=== Exercise inputs ===
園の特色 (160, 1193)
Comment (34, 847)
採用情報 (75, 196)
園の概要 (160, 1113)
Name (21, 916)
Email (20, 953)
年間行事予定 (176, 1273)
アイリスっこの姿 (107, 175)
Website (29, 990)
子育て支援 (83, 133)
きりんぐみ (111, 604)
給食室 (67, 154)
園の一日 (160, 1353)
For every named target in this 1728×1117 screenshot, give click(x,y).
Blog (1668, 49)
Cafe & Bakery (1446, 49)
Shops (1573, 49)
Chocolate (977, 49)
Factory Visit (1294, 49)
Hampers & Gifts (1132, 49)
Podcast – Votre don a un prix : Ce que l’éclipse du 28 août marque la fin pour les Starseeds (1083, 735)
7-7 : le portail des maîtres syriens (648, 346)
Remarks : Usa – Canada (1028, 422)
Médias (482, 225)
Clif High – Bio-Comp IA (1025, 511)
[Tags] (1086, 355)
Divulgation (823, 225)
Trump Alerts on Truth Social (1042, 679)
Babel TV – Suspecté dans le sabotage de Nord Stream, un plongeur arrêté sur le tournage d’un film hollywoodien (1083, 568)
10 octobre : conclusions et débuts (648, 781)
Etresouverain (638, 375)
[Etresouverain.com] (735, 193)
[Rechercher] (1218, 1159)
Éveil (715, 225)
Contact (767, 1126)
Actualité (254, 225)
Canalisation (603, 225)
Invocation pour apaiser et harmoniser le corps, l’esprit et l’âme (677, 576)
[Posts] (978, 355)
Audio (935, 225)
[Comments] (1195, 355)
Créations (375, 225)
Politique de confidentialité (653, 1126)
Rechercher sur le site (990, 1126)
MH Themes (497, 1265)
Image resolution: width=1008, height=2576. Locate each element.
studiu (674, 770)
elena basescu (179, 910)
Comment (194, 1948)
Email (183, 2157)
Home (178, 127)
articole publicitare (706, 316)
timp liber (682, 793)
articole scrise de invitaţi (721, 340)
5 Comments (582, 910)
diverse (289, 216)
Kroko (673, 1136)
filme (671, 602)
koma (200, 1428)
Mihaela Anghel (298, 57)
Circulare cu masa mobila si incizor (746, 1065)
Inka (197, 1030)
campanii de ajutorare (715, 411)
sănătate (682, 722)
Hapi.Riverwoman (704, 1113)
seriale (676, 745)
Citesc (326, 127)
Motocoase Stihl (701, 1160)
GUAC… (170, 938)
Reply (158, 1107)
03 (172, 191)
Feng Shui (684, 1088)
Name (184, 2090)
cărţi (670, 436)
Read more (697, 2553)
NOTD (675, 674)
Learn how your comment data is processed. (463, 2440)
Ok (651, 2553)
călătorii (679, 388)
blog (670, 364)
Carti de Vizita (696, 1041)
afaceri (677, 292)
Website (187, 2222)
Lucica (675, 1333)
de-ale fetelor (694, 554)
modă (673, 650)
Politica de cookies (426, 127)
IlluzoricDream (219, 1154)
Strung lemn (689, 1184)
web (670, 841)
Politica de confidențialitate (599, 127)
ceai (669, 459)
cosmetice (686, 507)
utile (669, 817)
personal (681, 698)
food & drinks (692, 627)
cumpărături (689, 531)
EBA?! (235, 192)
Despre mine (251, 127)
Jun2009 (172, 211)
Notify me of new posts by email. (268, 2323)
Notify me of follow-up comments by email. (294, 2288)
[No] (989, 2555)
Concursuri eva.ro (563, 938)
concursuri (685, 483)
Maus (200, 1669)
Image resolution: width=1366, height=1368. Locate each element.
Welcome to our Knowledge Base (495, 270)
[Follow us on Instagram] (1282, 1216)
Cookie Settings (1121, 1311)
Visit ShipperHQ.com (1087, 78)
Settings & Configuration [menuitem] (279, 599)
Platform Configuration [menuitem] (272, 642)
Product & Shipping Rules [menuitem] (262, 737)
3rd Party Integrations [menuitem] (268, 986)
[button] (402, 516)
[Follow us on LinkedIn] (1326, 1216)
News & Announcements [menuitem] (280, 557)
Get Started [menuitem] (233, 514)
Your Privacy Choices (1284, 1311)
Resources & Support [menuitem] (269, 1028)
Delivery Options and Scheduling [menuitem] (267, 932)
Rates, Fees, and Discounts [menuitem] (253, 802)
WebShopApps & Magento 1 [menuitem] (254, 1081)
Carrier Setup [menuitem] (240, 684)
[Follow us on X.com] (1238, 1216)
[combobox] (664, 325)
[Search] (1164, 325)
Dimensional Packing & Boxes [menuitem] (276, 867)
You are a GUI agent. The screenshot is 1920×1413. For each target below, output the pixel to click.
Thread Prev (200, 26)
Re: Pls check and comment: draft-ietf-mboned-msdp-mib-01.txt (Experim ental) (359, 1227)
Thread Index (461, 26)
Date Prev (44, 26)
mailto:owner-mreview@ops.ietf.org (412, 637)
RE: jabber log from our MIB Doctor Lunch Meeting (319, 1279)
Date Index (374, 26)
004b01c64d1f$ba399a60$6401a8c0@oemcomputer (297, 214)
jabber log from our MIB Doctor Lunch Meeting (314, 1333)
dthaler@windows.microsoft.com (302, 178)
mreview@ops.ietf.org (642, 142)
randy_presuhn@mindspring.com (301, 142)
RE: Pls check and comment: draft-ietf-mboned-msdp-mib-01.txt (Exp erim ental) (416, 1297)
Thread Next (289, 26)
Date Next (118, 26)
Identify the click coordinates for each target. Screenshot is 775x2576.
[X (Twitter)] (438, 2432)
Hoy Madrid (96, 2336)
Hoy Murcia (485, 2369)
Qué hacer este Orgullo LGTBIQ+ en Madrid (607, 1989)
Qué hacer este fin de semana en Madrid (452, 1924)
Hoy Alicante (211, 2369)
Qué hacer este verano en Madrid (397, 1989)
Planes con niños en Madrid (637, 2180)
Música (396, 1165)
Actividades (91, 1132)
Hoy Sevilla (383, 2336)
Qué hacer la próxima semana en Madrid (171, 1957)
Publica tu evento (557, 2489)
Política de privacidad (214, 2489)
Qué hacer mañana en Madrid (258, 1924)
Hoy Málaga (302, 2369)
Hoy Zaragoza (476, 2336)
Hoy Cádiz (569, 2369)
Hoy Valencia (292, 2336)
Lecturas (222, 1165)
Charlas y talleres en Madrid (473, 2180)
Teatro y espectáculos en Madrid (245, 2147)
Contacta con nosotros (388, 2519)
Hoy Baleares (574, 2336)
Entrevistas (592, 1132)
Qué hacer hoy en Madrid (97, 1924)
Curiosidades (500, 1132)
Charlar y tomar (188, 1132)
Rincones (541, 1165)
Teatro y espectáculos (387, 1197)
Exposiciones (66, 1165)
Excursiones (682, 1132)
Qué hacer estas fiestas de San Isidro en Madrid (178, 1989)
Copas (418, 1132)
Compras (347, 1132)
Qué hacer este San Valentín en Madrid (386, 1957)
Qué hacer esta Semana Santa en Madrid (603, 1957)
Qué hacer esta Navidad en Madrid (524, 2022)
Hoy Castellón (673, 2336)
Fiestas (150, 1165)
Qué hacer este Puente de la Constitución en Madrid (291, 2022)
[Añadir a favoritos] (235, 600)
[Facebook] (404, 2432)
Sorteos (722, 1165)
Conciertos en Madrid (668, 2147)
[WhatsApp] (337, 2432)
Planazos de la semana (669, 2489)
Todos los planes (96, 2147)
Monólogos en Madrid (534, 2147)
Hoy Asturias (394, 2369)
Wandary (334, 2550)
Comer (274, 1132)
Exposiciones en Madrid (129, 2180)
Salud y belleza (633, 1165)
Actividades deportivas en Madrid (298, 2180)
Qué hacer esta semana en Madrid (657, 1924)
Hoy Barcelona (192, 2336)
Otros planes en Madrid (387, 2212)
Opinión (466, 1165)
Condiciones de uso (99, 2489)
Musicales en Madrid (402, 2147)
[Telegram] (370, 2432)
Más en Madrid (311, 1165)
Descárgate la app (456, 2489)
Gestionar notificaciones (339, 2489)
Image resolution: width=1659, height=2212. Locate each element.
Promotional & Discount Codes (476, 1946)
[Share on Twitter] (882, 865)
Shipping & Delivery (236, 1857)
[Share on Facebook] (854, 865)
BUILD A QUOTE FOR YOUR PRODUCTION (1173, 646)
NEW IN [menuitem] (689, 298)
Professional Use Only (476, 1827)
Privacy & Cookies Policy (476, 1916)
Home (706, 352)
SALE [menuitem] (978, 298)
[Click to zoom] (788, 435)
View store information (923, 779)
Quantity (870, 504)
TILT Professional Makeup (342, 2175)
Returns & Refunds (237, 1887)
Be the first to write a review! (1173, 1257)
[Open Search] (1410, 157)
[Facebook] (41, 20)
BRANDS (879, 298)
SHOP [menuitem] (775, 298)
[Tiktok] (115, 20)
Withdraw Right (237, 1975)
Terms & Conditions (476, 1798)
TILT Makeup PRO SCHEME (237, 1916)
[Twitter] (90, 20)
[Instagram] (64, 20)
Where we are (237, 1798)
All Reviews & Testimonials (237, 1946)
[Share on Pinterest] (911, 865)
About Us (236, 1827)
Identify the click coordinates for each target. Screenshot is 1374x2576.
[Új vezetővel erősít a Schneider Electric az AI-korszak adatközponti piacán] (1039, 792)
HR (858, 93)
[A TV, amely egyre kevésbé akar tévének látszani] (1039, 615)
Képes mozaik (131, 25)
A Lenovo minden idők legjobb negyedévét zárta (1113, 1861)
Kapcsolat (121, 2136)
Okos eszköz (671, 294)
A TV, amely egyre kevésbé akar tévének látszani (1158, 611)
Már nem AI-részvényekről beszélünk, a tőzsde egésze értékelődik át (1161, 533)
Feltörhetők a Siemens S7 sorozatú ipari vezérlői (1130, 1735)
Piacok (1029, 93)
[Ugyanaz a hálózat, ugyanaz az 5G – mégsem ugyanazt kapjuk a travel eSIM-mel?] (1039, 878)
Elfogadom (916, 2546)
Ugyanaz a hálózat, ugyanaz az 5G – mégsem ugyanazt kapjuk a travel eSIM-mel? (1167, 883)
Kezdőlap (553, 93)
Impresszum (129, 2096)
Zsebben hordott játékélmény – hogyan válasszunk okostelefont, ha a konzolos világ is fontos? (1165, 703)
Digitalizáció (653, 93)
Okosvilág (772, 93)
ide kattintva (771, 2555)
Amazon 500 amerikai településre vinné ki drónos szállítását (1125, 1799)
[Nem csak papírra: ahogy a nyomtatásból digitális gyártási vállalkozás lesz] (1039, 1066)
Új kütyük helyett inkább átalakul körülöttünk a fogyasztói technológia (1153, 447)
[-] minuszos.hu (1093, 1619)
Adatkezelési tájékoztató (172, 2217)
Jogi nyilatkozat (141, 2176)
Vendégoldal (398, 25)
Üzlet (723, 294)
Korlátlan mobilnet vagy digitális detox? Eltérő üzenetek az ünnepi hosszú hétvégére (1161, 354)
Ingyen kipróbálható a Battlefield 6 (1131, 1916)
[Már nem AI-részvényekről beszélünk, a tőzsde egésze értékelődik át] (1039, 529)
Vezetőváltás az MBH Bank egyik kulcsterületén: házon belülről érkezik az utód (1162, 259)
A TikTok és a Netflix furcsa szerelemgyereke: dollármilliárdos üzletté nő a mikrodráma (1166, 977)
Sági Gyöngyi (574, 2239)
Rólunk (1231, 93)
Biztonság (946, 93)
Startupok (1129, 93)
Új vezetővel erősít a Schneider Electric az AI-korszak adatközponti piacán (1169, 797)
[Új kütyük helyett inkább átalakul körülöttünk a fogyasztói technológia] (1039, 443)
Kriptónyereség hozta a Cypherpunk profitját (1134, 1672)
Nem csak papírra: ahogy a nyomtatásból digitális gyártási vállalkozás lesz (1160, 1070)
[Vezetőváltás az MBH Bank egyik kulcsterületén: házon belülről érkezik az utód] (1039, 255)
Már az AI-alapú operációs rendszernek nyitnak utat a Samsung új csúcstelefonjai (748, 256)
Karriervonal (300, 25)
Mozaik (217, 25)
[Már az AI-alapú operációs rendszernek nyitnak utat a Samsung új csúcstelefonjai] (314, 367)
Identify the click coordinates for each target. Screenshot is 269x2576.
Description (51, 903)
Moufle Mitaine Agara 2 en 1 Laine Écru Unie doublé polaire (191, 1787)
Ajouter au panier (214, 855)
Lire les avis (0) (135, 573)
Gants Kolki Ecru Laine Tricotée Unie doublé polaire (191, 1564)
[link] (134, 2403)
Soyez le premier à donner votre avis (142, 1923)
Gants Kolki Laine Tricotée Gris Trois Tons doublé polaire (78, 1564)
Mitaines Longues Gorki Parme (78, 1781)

=== Task instructions ===
Only one stretch of the records above is wanted: the lines between the one holding "Teatro y espectáculos (387, 1197)" and the one holding "Planazos de la semana (669, 2489)", inclusive, reproduced exactly.

=== Solution for this exercise ===
Teatro y espectáculos (387, 1197)
Exposiciones (66, 1165)
Excursiones (682, 1132)
Qué hacer estas fiestas de San Isidro en Madrid (178, 1989)
Copas (418, 1132)
Compras (347, 1132)
Qué hacer este San Valentín en Madrid (386, 1957)
Qué hacer esta Semana Santa en Madrid (603, 1957)
Qué hacer esta Navidad en Madrid (524, 2022)
Hoy Castellón (673, 2336)
Fiestas (150, 1165)
Qué hacer este Puente de la Constitución en Madrid (291, 2022)
[Añadir a favoritos] (235, 600)
[Facebook] (404, 2432)
Sorteos (722, 1165)
Conciertos en Madrid (668, 2147)
[WhatsApp] (337, 2432)
Planazos de la semana (669, 2489)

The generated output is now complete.